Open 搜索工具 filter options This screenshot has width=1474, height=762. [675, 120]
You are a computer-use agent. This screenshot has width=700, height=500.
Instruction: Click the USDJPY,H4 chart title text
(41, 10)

####

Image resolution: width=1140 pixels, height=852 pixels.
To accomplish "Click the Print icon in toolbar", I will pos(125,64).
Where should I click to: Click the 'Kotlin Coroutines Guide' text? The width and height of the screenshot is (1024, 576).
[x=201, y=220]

####

- **ACTION ITEM**
Could you return all lines from the data above that contain the string "This"?

- **REPLY TO THE EXERCISE**
Open 搜索工具 filter options This screenshot has width=1474, height=762. [675, 120]
You are a computer-use agent. This screenshot has width=700, height=500.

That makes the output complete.